Paediatric clavicle fracture nonunion is a rare clinical occurrence [3, 7, 12, 13]. Even in large retrospective reviews of clavicle fracture in children, a precise nonunion rate is not yet known. For example, Kessler et al. [12] found no cases of nonunion, and Randsborg et al. [13] had only one case of nonunion out of 185 clavicle fractures. Completely displaced fractures and refractures of the ipsilateral clavicle may be predisposing factors for nonunion [3, 7] as described in the study by Strauss et al. [7]. Their findings demonstrated just one case of nonunion and three cases of delayed union out of 537 children. However, there is a limited number of reviews specifically evaluating paediatric nonunion.

A clinically relevant finding, that is of therapeutic importance, is to identify a nonunion from a congenital pseudoarthrosis of the clavicle from a posttraumatic nonunion [14]. These generally occur on the right side in females [15] and at birth present as a painless lump that may increase in size and become painful, without necessarily any history of trauma [14, 16]. Radiographic differences are well described by Owen and include that the medial half of the clavicle is large and protrudes forward and upwards, whereas the lateral half is situated below, pointing upwards and backwards and ending in a bulbous mass at the site of the pseudoarthrosis [16].

The prevalence of documented nonunion clavicle fractures result on the right-hand side.
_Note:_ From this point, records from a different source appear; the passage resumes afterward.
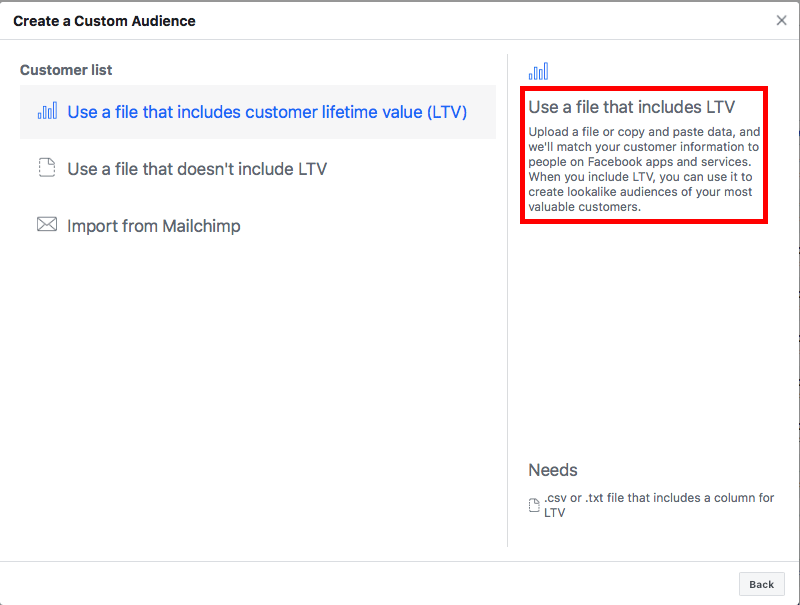800x605 pixels.
Task: Click the empty footer area left of Back
Action: [x=370, y=584]
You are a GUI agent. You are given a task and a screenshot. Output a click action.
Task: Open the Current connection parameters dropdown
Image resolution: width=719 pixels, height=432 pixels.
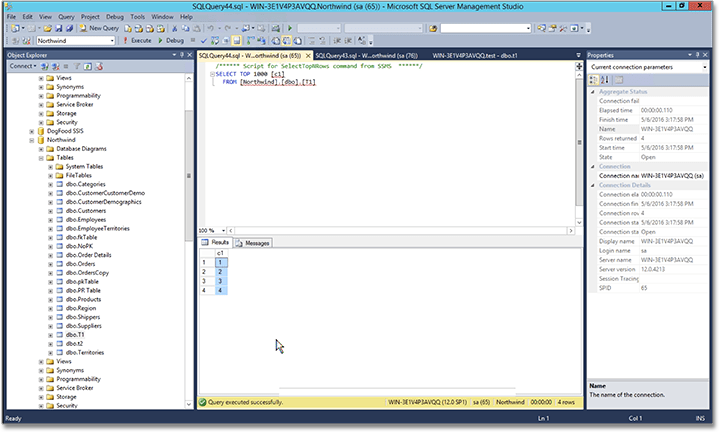(705, 67)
Indeed, Smith and William proposed a possible/probable connection of this predominance with the known predominance of congenitally acquired pseudoarthrosis, also occurring on the right-hand side [17]. The exact pathophysiological reason for such a connection is not further elaborated nor known, yet Smith and William identify the fact that many subclinical congenital pseudoarthrosis may not be identified or visible on X-ray nor by physical exam. This may lead to a lack of pathology recognition, thus predisposing such patients to a line of weakness in the case of trauma, leading to fracture at this pseudoarthritic site and subsequent misdiagnosis as a “posttraumatic nonunion” [5].

Another important aspect of case management is the necessity of performing serial imaging in asymptomatic children. Adamich et al. [18] demonstrated that the rate of detection does not change and therefore advocated against serial imaging. Instead, he advocated for an informative approach with patient or parent education of the possibility of nonunion and stressed the importance of “early presentation” as being critical as a clinical strategy, in order for early identification and prevention [18].
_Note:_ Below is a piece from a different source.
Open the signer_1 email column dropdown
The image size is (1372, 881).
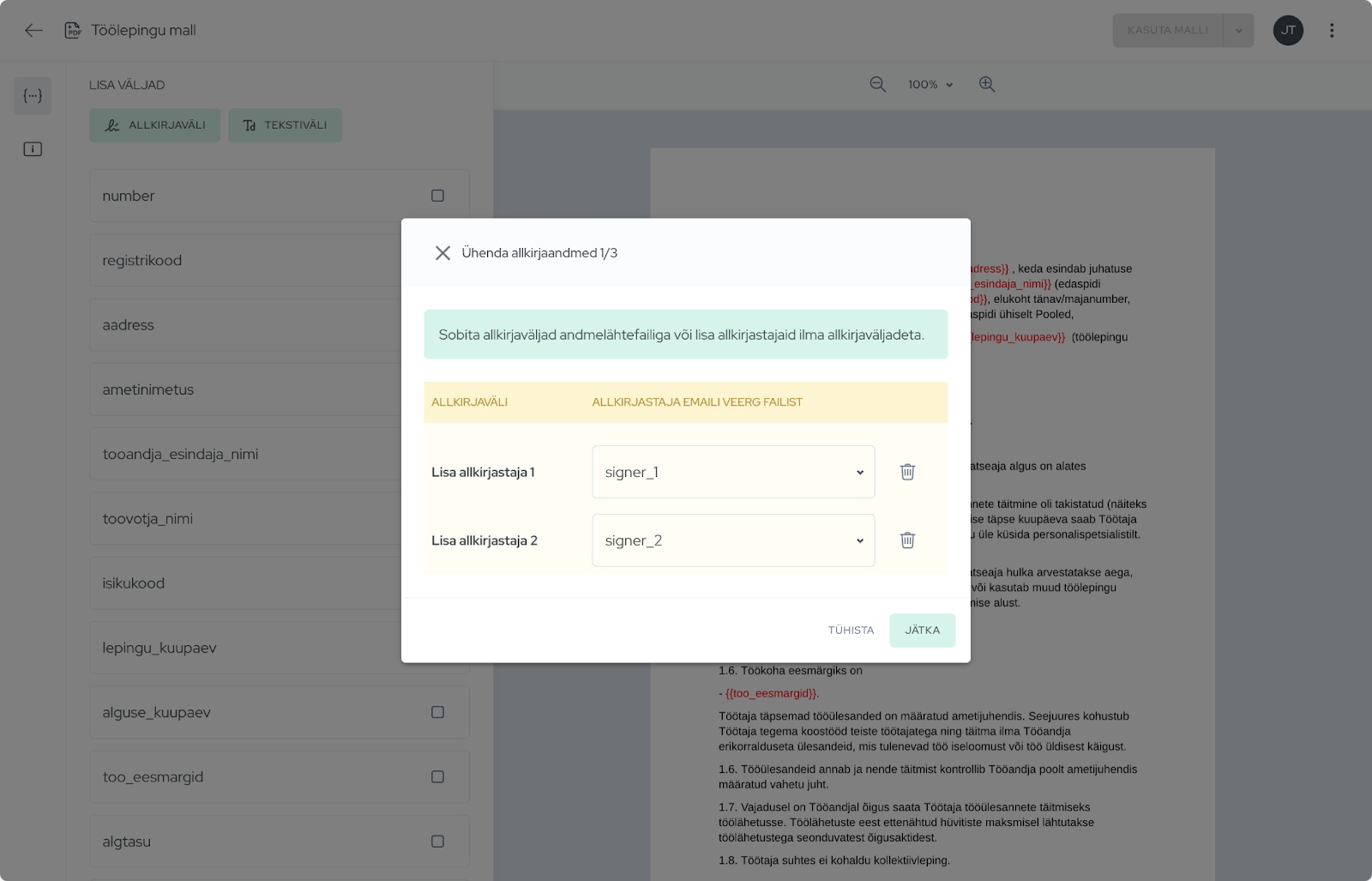(733, 472)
Paediatric posttraumatic clavicular nonunion is rare but remains a potential complication and therefore requires physician awareness and early identification. Though the case population is small and consensus is not unanimous as yet, it appears that clinical follow-up with serial X-ray imaging and radiation exposure, is a safe management option.
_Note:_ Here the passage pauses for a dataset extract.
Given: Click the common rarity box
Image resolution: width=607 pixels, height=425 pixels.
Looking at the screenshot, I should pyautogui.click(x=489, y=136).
There is a possibility that posttraumatic pseudoarthrosis of the clavicle may have a congenital component, in that it is a population underdiagnosed until the time of presentation. However the discrimination between a “true” traumatic nonunion and a previously undiagnosed “congenital” nonunion may have little clinical impact on diagnosis, follow-up, and treatment strategies. Additionally, as in our case, when operative intervention is necessary, plate fixation and autologous graft usage proves an excellent therapeutic option.

Conflicts of Interest

All authors (Dr. M. Odorizzi, Dr. M. FitzGerald, Dr. J. Gonzalez, Dr. F. Hamitaga, Dr. D. Giunchi, and Dr. V. De Rosa) declare that they have no conflict of interest in the publication of the above-stated article and have nothing to disclose.